This small book, which is extremely hard to find, begins with a verbatim transcription of a lecture that Chesterton gave at Cambridge in 1925. One of the things confirmed in this transcript is that Chesterton talks exactly the way he writes: clearly, correctly, and generously.
In the lecture, he argues that when skeptics break away from a religious and social system, what happens is not freedom, but just the opposite: constraint and servitude. “One of the immediate results of cutting loose is… that you chain yourself up again and chain yourself much more completely. In other words, whatever the old system of Christendom may have been and whatever we think of it, it is historically true that when people broke away from it they showed a most mysterious disposition for rushing, apparently of their own free will, into prisons and lunatic asylums…It was their religious liberty that created their social slavery.”
The 16th century Protestants who broke away from the Catholic Church became gloomy Puritans stuck in the prison of predestination. The 17th century intellectuals who broke away from Puritanism were largely comfortable aristocrats who “lived in considerable ignorance of the rest of the world.” They represented the earliest stages of Utilitarianism, which afterwards came to be called the Manchester School, a cast-iron creed based on the last discovery of economic science. It was “very, very hard in its dogmas indeed.” As they built an industrial society, they “repressed all kinds of impulses that they would naturally have, such as the impulse of pity, not to mention the impulse of social indignation.” The reaction against the factory system was fierce and seemed at first to be a breaking free, but it was based on an even more rigid dogma, that of Karl Marx, with the most fixed and inhumane ideas of any social system.
Chesterton’s point is that there has rarely been an independent skepticism; the skeptics always “turned something else into a sacred object, into a superstition, and when that thing was examined it was always found to be far narrower than the older traditions that had been rejected.” Whatever traditions remain are so cut off from their origins, that people can no longer explain why they keep them. They cannot explain why nudism and cannibalism are bad. The skeptics start to argue that nudism is natural and therefore good, and that a slice of missionary is merely a matter of taste.

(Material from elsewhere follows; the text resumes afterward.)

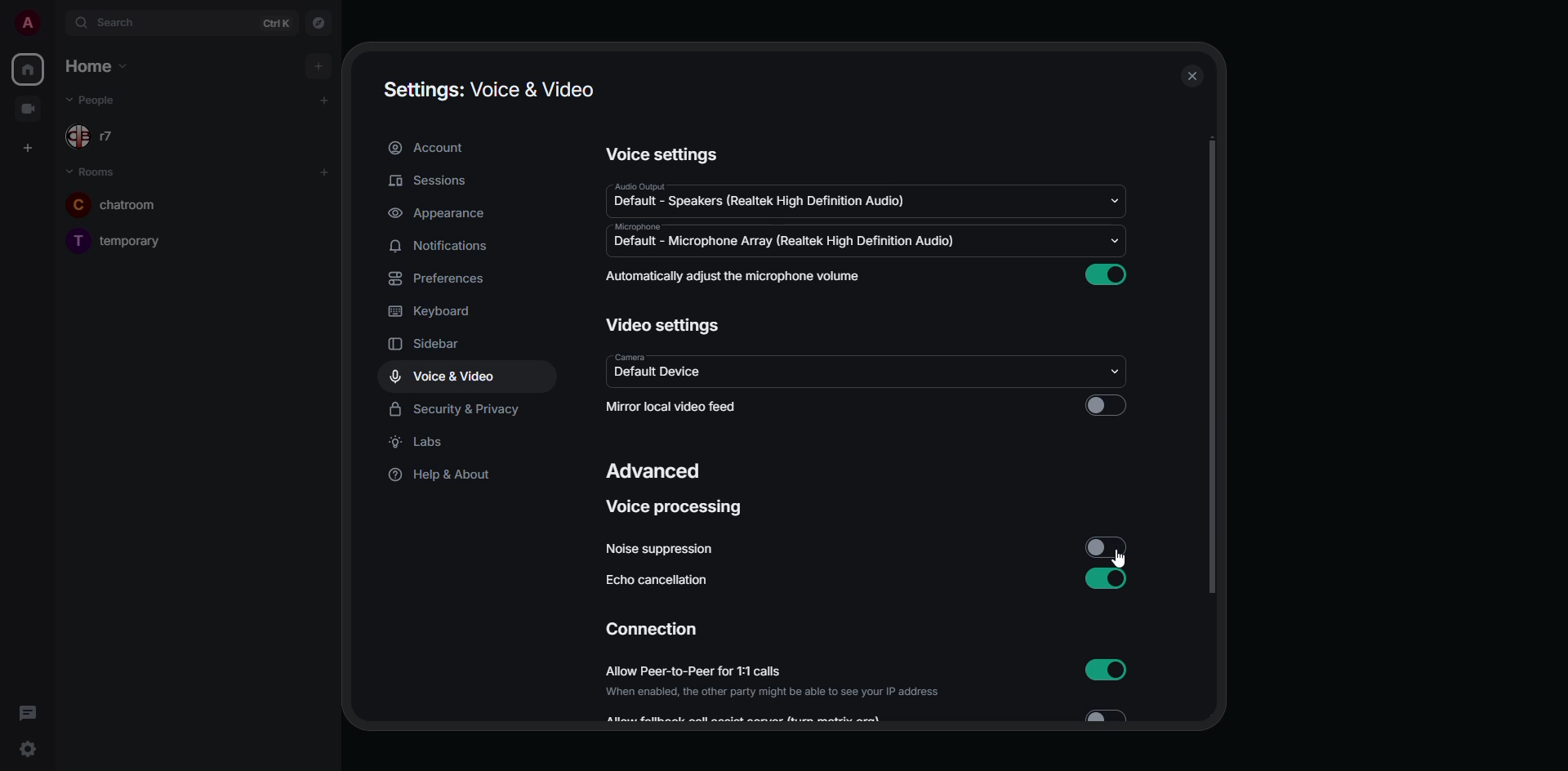 The height and width of the screenshot is (771, 1568). I want to click on preferences, so click(437, 279).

They have forgotten the foundations of their civilization, all the discarded doctrines such as Original Sin that are rooted in the Catholic faith.
Following the lecture are several pages of correspondence between Chesterton and G.G. Coulton, a professor of medieval history, which were originally published as letters to the editor in the Cambridge Review. There are some scholars who speculate that it was Coulton who incurred Belloc’s wrath as the “don who dared attack my Chesterton.” But Coulton’s correspondence here is quite gentlemanly. He does not attack Chesterton. However, he does something that to Chesterton is much worse: he is a medievalist who sneers at medievalism.
Though Chesterton makes it clear in his lecture that he has no intention of going into it in any detail about his general points, Coulton immediately dives deeply into details. He claims that Chesterton is wrong because the medieval and Puritan attitudes toward dancing are quite the same, and he quotes several Catholic writers, medieval and older who condemn dancing.
Chesterton responds by trying to point again to the main point: the increasing narrowness of those who break away from the older religious traditions. He admits that Coulton knows more medieval history, but “the obscure things, the details and disputed points, the great scholar can always see and note better than we can. It is the obvious things that he cannot see… It is the truth in the traditional picture of the absent-minded professor, who remains gazing at a fossil or a Roman coin and fails to observe external objects, such as a house on fire, a revolution, an escaped elephant putting its head through the skylight.” It is the privilege, he says, to point out the elephant that the professor is not noticing.
Then another writer named John Lopes jumps into the correspondence, quoting a passage from St. Thomas Aquinas about dancing that completely supports Chesterton’s argument. Coulton’s response is to dismiss Aquinas as a minor writer! If the facts are inconvenient, they must be disposed of.
Chesterton, who by now has already won the debate, then tries to explain to Coulton the difference between medieval asceticism and the Puritanism which followed it, the difference between a sin and an occasion to sin, and the difference between denunciation and damnation. It all comes down to the problem that Coulton does not understand Catholicism, and “there are inconveniences in writing the most learned book about five centuries of religion without knowing what the religion was.” This was Chesterton’s first published debate after his conversion, and he expresses a bit of the frustration of an insider who cannot find any way to connect with the outsider.
There are a few more wasted shots back and forth as Coulton continues completely to miss Chesterton’s main point, as so many intellectuals tend to do with Chesterton because they get obsessed with details.
Eleven years later, Chesterton and Coulton began another written debate regarding the Catholic faith, and their exchanges were scheduled to become another book. The debate, however, was interrupted by Chesterton’s death. I imagine that the two men have since resolved their differences perfectly.